Schedule mallcop watch (scan + detect + escalate) to run periodically.
# Run every 6 hours crontab -e 0 */6 * * * cd /path/to/deployment-repo && mallcop watch && git add -A && git diff --cached --quiet || git commit -m "watch $(date -u +\%Y-\%m-\%dT\%H:\%M:\%SZ)" && git push
Events and findings commit back to your deployment repo on every run. git log events/ is your ingestion history.
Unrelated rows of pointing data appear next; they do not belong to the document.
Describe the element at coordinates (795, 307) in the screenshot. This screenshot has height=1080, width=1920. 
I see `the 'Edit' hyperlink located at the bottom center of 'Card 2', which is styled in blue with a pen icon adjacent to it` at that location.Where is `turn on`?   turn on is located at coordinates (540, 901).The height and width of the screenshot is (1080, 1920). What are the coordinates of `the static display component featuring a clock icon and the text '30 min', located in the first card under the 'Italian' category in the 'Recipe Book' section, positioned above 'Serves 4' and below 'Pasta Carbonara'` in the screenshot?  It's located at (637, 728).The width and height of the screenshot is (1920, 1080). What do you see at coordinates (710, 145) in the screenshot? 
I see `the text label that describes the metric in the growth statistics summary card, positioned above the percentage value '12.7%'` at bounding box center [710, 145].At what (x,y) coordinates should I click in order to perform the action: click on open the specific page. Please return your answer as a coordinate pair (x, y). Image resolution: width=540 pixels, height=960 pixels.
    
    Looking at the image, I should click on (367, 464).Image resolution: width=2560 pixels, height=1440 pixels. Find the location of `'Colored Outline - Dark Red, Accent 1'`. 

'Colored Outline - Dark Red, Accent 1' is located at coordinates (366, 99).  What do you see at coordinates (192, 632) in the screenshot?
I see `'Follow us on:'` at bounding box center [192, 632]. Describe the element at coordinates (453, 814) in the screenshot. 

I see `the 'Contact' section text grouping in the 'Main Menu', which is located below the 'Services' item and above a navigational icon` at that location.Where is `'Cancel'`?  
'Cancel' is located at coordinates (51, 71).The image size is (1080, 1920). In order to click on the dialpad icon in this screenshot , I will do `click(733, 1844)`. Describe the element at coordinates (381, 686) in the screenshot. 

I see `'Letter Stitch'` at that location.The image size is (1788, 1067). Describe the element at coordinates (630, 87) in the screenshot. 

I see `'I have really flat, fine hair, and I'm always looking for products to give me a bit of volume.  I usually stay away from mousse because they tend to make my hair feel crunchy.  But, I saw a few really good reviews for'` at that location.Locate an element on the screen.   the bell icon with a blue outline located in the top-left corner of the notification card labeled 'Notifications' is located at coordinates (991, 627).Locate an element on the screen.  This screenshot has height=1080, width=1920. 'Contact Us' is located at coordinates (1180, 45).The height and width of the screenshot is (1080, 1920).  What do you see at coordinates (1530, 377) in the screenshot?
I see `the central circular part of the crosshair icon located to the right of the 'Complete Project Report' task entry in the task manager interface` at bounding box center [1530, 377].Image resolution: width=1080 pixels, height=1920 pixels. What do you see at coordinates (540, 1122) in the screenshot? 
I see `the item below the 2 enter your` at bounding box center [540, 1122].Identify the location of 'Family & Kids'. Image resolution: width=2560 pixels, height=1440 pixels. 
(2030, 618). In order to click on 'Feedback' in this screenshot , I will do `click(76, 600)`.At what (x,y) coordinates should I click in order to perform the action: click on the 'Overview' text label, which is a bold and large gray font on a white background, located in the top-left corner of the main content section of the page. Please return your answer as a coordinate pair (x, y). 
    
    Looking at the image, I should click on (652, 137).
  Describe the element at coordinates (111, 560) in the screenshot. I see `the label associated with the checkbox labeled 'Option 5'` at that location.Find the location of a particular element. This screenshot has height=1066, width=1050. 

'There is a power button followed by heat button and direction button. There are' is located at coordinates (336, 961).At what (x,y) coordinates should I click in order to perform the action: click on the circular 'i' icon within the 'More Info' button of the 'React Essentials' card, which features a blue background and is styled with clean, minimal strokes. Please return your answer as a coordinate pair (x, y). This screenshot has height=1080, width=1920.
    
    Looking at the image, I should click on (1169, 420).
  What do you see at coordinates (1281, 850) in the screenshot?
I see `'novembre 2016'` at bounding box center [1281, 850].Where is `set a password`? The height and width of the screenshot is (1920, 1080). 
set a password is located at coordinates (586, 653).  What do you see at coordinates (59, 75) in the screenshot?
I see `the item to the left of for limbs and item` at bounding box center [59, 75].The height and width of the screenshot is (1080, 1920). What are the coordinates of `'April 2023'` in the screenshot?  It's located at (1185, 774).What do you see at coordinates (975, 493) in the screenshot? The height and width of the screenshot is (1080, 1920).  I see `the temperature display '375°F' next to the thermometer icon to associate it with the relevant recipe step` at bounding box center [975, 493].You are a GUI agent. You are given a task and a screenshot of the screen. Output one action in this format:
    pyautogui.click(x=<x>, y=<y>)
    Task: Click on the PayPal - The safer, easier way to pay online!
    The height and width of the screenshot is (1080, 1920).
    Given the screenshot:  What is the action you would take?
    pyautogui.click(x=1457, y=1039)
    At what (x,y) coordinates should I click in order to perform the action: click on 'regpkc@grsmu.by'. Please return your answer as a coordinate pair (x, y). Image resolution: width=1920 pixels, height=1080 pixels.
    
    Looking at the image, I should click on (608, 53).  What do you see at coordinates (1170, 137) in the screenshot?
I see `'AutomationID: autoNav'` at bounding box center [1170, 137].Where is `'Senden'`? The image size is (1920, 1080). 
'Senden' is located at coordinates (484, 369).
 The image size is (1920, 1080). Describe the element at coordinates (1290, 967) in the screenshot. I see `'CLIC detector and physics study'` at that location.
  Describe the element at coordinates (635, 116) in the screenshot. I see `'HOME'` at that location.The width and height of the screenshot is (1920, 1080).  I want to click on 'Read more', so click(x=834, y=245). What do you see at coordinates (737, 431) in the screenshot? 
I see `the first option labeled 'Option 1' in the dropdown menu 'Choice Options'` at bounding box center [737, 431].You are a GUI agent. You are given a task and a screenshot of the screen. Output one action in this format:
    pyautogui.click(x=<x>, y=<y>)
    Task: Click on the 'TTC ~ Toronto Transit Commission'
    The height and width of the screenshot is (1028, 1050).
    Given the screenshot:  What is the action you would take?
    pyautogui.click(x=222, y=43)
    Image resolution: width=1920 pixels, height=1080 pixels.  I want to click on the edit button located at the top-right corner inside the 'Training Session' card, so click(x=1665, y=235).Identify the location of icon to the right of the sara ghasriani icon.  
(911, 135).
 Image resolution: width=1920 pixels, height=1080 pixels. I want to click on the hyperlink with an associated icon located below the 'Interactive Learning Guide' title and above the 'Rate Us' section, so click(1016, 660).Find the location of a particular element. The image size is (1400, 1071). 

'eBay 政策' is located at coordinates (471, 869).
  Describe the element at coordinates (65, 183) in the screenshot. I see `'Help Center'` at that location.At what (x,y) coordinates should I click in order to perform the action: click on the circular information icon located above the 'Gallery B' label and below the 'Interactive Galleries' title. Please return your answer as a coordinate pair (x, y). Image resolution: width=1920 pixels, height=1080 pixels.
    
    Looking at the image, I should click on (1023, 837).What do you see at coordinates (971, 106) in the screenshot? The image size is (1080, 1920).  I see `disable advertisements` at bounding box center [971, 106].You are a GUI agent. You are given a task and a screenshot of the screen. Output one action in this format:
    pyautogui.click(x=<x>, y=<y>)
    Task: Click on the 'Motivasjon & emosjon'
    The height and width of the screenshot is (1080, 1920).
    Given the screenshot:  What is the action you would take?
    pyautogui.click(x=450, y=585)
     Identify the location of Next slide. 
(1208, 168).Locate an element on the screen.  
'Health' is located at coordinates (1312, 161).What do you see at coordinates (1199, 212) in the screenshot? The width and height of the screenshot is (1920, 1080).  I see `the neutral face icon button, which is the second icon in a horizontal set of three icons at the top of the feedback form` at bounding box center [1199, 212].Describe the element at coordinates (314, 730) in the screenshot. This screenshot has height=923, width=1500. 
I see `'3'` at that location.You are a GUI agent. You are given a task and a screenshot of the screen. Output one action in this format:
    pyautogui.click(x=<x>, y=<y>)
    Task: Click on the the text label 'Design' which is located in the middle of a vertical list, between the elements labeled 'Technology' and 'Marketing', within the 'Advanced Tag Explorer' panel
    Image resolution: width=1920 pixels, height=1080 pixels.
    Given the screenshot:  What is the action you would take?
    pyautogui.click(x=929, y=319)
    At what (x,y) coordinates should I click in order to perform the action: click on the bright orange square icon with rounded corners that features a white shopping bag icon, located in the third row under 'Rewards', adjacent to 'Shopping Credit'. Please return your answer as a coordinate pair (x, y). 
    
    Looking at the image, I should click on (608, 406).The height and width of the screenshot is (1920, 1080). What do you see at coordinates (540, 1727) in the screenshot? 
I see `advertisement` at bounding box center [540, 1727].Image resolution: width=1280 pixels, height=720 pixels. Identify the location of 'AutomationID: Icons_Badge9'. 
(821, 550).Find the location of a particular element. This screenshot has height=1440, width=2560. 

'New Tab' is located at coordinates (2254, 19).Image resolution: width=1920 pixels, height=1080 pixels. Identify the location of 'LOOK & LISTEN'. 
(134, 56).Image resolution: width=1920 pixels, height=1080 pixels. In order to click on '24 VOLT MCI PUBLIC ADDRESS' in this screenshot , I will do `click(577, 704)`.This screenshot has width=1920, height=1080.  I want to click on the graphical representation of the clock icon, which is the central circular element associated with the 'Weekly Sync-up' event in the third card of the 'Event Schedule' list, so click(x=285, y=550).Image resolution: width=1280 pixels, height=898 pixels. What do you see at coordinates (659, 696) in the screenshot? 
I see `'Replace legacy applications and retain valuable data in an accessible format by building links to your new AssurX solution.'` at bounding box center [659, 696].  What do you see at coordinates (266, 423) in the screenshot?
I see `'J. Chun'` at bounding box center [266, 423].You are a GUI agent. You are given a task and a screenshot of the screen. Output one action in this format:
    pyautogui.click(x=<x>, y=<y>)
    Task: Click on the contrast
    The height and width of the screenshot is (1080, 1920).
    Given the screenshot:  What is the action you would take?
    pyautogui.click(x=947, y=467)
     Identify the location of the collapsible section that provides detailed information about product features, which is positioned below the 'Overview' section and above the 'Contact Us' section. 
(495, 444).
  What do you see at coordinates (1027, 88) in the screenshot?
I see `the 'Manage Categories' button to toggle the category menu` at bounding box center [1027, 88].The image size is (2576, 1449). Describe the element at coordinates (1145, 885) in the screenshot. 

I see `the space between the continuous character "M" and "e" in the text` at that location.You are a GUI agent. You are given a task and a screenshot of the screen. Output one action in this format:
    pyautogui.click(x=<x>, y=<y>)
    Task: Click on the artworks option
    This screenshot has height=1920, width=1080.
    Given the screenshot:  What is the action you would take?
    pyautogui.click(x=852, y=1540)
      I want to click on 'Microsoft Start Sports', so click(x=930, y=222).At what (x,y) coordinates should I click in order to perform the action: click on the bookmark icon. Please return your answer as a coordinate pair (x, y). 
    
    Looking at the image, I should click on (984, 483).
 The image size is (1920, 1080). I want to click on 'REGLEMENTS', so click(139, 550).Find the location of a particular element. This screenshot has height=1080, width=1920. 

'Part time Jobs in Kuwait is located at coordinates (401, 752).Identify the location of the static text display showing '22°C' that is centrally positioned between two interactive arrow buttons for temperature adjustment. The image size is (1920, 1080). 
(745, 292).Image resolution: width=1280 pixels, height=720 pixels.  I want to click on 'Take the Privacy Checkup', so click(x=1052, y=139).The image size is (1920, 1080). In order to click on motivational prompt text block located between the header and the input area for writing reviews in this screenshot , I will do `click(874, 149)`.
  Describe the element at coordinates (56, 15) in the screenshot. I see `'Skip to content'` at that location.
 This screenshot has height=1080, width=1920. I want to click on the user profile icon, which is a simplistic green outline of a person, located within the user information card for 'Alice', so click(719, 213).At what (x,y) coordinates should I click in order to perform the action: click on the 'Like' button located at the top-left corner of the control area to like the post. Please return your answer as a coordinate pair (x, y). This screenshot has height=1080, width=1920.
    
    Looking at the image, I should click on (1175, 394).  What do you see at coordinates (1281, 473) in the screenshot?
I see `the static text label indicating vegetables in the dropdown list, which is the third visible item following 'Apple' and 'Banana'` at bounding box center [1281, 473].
When mallcop escalate runs (included in mallcop watch), findings flow through an actor chain:
# Typical flow for a warning-severity finding Finding (severity: warn) → triage (Sonnet, read-only, 3 iterations) "Known contractor login during business hours → resolved" Finding (severity: critical) → triage (Sonnet) "Unknown actor at 3 AM, can't determine intent → escalated" → investigate (Sonnet, read+write, 10 iterations) "Checked baseline, searched events, no match → escalated" → notify-teams (channel actor) POST to Teams webhook with batch digest
Triage resolves the obvious cases in one LLM call. Most findings never generate a notification. Cost is controlled by hard budget ceilings: per-finding token caps, per-run limits, and a circuit breaker that bypasses actors entirely during volume spikes.
When a finding reaches you, open Claude Code (or any AI agent) in your deployment repo:
cd my-security claude # Inside the session: mallcop review # see all open findings mallcop investigate <finding-id> # deep context for one finding mallcop events --finding <finding-id> # raw events mallcop baseline --actor baron@3dl.dev # what's normal for this actor mallcop ack <id> "checked: expected" # resolve + update baseline
mallcop review outputs everything an agent needs: the playbook, open findings
grouped by severity, and suggested commands. The agent investigates, you confirm.